* PROBLEM DESCRIPTION *
Extract the entries in their exact form.

Collected data
——————————

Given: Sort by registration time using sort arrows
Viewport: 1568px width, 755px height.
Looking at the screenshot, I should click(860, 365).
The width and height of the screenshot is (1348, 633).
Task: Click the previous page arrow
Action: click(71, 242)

——————————

* FINAL ANSWER *
Given: Sort by registration time using sort arrows
Viewport: 1568px width, 755px height.
Looking at the screenshot, I should click(860, 365).
The width and height of the screenshot is (1348, 633).
Task: Click the previous page arrow
Action: click(71, 242)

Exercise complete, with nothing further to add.